Drought and Flood Prediction Gets Boost from New Texas Network and NASA Satellite
January 31, 2015
A new network of underground sensors in the Texas Hill Country will arm those responsible for managing the state’s finite water supply with vital information for determining the chances of drought and dangerous floods.
The Texas Soil Observation Network (TxSON), run by the Bureau of Economic Geology at The University of Texas at Austin’s Jackson School of Geosciences, is connected to NASA’s new Soil Moisture Active Passive (SMAP) satellite, which was launched Jan. 31.
For Texas, a big payoff will be a solid estimate of how much water is stored in the soil. For NASA and the scientific community, the payoff will be the ability to predict weather on a global scale days or weeks ahead of time. NASA hopes to use the data to foretell drought and the potential for floods, wildfires and severe weather.
Soil is like a sponge — it can soak up a lot of water before rains recharge groundwater or run off into lakes and rivers. For regions experiencing extreme conditions, this means water may not make it into an increasingly strained water supply that is tapped by farmers, ranchers, fast-growing municipalities, power plants, oil refineries and natural gas drillers. Questions for Texas water planners include: How much rainfall will get sucked up by the soil, and how much will actually refill reservoirs? Or conversely, when there is heavy rainfall, what’s the chance it will turn into a dangerous flood?
TxSON will help answer those questions, said Todd Caldwell, a research associate at the Bureau of Economic Geology and the project’s leader.

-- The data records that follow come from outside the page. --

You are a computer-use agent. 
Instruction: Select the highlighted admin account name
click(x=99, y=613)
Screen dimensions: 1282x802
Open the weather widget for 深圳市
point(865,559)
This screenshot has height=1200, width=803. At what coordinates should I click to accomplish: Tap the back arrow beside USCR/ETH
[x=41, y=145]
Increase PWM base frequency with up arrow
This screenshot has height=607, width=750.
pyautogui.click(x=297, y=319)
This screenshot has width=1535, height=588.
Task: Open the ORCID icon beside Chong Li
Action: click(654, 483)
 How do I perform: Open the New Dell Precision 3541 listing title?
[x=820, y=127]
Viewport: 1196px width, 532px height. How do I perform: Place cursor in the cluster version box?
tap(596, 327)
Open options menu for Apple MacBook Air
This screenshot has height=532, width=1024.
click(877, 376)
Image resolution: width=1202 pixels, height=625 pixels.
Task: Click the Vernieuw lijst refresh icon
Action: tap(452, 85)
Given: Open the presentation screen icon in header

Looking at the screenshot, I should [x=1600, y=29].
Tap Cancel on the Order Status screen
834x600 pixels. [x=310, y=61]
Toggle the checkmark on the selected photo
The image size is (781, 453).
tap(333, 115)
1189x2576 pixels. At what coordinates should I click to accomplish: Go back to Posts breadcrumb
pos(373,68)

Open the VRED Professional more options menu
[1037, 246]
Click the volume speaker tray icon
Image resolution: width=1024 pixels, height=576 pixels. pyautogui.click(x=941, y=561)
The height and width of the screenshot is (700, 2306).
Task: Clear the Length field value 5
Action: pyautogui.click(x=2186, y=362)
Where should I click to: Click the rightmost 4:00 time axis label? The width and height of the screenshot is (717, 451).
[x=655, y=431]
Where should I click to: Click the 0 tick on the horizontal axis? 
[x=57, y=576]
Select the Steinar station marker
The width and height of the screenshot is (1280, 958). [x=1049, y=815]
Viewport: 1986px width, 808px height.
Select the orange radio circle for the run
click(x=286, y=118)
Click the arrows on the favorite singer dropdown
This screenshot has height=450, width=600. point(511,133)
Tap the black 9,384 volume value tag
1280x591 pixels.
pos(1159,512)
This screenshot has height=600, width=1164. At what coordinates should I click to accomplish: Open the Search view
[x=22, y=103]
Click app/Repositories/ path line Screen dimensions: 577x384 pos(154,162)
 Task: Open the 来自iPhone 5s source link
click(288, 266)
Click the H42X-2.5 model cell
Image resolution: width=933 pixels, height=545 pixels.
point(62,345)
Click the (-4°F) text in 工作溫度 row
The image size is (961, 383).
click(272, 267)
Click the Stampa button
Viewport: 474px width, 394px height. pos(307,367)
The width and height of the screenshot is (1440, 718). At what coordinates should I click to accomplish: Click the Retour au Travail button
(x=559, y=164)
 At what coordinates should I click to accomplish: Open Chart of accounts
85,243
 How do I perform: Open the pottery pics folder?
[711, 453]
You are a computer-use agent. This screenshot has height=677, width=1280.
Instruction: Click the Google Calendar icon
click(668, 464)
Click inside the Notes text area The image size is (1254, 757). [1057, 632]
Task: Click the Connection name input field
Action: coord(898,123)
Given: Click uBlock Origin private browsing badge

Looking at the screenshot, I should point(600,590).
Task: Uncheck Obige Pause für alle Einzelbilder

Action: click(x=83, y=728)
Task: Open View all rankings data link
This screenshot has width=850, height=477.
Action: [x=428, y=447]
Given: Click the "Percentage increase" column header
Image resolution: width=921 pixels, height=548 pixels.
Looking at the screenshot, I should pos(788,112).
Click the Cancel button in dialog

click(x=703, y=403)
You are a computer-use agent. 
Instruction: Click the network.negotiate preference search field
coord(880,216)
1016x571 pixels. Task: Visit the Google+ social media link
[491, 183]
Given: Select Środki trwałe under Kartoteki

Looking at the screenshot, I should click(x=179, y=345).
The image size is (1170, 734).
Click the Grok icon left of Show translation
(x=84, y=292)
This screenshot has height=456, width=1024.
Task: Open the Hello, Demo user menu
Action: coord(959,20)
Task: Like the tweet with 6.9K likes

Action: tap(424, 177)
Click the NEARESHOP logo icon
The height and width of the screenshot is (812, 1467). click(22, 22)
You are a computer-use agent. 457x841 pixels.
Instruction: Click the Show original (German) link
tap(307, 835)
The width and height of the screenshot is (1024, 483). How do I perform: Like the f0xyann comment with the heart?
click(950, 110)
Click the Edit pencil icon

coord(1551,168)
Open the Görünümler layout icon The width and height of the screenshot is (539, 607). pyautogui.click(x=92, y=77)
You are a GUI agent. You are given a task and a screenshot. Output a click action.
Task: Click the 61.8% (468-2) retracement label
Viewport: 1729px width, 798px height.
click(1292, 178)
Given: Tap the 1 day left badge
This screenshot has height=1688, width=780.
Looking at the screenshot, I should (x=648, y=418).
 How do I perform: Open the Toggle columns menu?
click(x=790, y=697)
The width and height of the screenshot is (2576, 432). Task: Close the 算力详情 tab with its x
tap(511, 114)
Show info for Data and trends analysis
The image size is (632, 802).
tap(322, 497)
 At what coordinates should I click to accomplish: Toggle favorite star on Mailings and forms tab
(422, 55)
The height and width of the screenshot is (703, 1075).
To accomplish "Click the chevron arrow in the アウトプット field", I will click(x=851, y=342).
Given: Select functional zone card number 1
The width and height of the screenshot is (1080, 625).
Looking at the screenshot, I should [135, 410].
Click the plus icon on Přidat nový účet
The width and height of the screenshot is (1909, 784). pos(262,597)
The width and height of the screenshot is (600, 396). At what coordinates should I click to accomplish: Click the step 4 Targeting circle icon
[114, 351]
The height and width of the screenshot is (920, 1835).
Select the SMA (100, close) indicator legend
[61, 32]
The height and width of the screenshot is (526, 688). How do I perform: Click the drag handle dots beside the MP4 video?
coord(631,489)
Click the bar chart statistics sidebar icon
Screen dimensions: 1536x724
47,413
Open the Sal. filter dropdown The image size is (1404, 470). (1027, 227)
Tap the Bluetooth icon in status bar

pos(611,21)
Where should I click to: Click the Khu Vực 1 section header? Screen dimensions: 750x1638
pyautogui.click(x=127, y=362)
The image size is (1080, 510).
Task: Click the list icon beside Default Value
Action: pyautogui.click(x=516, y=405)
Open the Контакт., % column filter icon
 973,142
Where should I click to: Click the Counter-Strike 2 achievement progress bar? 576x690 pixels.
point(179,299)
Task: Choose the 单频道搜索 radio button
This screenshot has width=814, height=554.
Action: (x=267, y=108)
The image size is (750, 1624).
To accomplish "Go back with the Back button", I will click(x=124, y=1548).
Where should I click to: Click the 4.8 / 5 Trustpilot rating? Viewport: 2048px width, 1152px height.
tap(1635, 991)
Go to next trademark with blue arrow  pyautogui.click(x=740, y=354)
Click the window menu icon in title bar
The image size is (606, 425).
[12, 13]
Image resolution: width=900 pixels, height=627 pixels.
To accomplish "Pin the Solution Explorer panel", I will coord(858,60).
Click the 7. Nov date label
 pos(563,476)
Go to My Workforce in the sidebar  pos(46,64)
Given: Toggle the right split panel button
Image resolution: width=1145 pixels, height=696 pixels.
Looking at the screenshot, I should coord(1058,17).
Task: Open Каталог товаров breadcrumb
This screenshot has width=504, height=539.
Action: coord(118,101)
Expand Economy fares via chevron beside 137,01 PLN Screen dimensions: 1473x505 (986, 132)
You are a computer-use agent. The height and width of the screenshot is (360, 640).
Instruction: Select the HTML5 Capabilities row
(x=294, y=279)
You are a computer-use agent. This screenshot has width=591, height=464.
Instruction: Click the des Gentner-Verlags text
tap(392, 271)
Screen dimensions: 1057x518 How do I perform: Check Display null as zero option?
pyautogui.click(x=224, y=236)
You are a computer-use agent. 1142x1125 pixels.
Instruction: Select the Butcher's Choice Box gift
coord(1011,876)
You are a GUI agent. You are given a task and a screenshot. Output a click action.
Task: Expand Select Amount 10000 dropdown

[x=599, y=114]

“It’s now raining as it normally does in Texas, but the reservoirs aren’t filling up,” Caldwell said. “The soils are so thirsty that nothing is getting to the reservoirs.”
As of January, lakes Travis and Buchanan, the major water reservoirs for Austin and most of Central Texas, are about a third full, and reservoirs throughout the state are about 65 percent full.
Even when it has rained during the past few years, the soil has been so dry that very little has made it to the lakes. Knowing how dry the soil is will be a vital piece of information, said Ron Anderson, chief engineer of water resources with the Lower Colorado River Authority, the agency that manages much of the water in drought-prone Central Texas.
“Do you know how many measurements we have for soil moisture and runoff? Zero,” he said. “There’s a huge gap between the rainfall measurement and the runoff measurement. The soil moisture monitoring allows us for the first time to maybe fill in that gap.”
Until now, when making flood forecasts and water supply projections, water managers have had to rely on their best guesses about what percentage of rainfall will replenish reservoirs.
“That means farmers downstream don’t know whether they’re going to get their water,” said TxSON project manager Michael Young of the Bureau of Economic Geology. “But we think we can predict what the reservoir storage will be a couple months ahead of time.”
Floods are also common in Texas and can be caused both by extreme wetness, when soil is oversaturated, or extreme dryness, when water flows over the ground as if it were concrete.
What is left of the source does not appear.